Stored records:
▼
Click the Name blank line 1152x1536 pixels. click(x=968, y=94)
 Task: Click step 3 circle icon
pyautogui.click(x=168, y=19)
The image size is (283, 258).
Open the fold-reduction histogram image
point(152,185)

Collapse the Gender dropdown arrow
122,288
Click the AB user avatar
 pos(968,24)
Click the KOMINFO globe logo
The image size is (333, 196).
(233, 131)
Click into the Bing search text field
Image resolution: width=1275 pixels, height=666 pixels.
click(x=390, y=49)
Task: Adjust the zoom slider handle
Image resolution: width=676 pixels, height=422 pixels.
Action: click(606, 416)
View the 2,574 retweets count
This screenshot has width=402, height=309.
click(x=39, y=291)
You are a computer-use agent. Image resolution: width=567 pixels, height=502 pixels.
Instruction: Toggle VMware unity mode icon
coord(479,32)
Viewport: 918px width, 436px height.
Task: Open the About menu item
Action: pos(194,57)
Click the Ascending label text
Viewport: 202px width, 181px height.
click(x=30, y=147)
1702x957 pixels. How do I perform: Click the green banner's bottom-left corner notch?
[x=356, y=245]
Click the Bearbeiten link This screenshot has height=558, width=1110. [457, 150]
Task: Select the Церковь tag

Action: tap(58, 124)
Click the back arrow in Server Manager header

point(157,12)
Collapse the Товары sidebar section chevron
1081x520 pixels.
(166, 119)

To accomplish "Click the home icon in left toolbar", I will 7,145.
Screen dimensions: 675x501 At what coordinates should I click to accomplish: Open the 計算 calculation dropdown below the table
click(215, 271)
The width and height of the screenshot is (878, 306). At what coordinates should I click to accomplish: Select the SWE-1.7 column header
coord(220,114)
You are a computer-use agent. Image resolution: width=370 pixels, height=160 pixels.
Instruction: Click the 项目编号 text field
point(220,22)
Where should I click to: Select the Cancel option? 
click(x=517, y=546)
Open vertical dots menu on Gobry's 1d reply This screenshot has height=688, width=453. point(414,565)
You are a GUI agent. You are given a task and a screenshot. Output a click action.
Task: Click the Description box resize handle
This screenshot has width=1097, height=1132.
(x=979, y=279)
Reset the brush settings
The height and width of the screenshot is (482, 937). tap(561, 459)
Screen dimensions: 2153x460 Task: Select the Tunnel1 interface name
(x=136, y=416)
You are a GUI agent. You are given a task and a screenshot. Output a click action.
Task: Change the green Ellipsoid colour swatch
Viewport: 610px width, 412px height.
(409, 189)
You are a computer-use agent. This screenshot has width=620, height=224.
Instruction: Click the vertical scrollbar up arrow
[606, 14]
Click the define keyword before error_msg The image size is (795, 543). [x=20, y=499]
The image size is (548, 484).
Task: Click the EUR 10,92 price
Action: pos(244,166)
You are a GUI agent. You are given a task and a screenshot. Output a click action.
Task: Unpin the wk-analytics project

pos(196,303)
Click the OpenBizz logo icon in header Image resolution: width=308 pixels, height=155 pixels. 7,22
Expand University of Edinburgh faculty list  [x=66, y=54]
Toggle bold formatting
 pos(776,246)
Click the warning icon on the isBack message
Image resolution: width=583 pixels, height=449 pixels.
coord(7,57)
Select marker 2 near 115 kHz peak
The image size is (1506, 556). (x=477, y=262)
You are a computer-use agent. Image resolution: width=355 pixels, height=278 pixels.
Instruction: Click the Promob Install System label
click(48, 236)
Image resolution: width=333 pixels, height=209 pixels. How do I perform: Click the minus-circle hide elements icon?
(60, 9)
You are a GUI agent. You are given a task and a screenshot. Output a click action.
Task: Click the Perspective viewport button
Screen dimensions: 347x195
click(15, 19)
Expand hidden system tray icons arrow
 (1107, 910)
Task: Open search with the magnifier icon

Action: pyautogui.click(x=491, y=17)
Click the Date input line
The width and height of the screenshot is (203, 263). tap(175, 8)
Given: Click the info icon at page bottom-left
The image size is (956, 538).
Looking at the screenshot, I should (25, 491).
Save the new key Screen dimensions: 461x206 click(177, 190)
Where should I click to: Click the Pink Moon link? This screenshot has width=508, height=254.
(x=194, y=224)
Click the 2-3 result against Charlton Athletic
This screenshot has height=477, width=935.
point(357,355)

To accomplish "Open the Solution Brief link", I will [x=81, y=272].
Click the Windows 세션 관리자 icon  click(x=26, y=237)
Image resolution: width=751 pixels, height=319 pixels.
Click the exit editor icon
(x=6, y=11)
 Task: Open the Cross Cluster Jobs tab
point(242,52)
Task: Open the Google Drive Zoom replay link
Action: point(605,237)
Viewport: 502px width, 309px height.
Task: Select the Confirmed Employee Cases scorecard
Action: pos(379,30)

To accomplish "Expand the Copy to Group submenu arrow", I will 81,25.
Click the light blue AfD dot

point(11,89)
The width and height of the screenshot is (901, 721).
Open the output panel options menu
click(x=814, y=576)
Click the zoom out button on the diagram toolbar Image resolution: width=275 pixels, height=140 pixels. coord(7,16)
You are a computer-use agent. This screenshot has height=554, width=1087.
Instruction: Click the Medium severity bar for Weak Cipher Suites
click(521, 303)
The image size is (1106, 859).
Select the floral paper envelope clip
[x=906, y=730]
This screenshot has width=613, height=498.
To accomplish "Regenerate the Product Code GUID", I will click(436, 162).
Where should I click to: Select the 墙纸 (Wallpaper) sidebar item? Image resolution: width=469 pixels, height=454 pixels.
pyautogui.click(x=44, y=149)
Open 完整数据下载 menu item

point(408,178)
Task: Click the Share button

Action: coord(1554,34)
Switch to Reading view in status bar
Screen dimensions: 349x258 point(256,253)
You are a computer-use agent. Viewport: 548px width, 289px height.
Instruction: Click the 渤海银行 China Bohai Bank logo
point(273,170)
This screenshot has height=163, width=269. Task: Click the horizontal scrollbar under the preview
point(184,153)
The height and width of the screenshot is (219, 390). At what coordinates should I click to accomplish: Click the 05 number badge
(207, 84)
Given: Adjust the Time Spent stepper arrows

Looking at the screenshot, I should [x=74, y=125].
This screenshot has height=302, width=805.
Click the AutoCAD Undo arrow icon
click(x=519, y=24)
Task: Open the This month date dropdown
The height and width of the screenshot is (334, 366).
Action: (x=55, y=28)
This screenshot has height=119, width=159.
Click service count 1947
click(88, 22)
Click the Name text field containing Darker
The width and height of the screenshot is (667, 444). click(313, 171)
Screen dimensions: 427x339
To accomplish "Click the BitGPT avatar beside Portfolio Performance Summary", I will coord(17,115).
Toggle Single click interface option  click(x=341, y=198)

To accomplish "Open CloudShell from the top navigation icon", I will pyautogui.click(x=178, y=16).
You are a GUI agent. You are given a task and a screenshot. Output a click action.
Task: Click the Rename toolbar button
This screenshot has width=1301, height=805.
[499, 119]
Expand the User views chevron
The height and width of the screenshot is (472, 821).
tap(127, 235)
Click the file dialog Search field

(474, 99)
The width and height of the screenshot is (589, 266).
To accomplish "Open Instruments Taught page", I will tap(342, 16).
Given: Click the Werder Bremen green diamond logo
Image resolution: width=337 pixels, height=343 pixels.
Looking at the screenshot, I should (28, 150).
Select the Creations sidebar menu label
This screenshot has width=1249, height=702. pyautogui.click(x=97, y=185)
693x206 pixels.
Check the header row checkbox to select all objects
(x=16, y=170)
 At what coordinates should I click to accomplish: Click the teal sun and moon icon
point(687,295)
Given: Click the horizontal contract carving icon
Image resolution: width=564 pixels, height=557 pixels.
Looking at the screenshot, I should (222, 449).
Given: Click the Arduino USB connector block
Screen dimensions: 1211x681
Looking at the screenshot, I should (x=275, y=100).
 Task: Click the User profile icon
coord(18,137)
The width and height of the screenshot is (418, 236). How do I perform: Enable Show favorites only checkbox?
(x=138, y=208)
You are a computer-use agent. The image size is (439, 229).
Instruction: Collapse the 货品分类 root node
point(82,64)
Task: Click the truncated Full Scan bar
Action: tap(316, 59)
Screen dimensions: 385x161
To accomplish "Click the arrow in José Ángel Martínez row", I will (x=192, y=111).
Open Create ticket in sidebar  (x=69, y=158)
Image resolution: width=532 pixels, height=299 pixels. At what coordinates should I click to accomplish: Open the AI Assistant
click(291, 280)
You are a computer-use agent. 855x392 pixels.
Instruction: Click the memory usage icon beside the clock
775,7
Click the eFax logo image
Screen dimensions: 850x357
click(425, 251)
▲
WHAT THE TASK ASKS:
Beginning at the top of the data, extract each line through the line containing "Click the Bearbeiten" and return those lines exactly, with nothing added.

RESPONSE TO THE EXERCISE:
Click the Name blank line 1152x1536 pixels. click(x=968, y=94)
 Task: Click step 3 circle icon
pyautogui.click(x=168, y=19)
The image size is (283, 258).
Open the fold-reduction histogram image
point(152,185)

Collapse the Gender dropdown arrow
122,288
Click the AB user avatar
 pos(968,24)
Click the KOMINFO globe logo
The image size is (333, 196).
(233, 131)
Click into the Bing search text field
Image resolution: width=1275 pixels, height=666 pixels.
click(x=390, y=49)
Task: Adjust the zoom slider handle
Image resolution: width=676 pixels, height=422 pixels.
Action: click(606, 416)
View the 2,574 retweets count
This screenshot has width=402, height=309.
click(x=39, y=291)
You are a computer-use agent. Image resolution: width=567 pixels, height=502 pixels.
Instruction: Toggle VMware unity mode icon
coord(479,32)
Viewport: 918px width, 436px height.
Task: Open the About menu item
Action: pos(194,57)
Click the Ascending label text
Viewport: 202px width, 181px height.
click(x=30, y=147)
1702x957 pixels. How do I perform: Click the green banner's bottom-left corner notch?
[x=356, y=245]
Click the Bearbeiten link This screenshot has height=558, width=1110. [457, 150]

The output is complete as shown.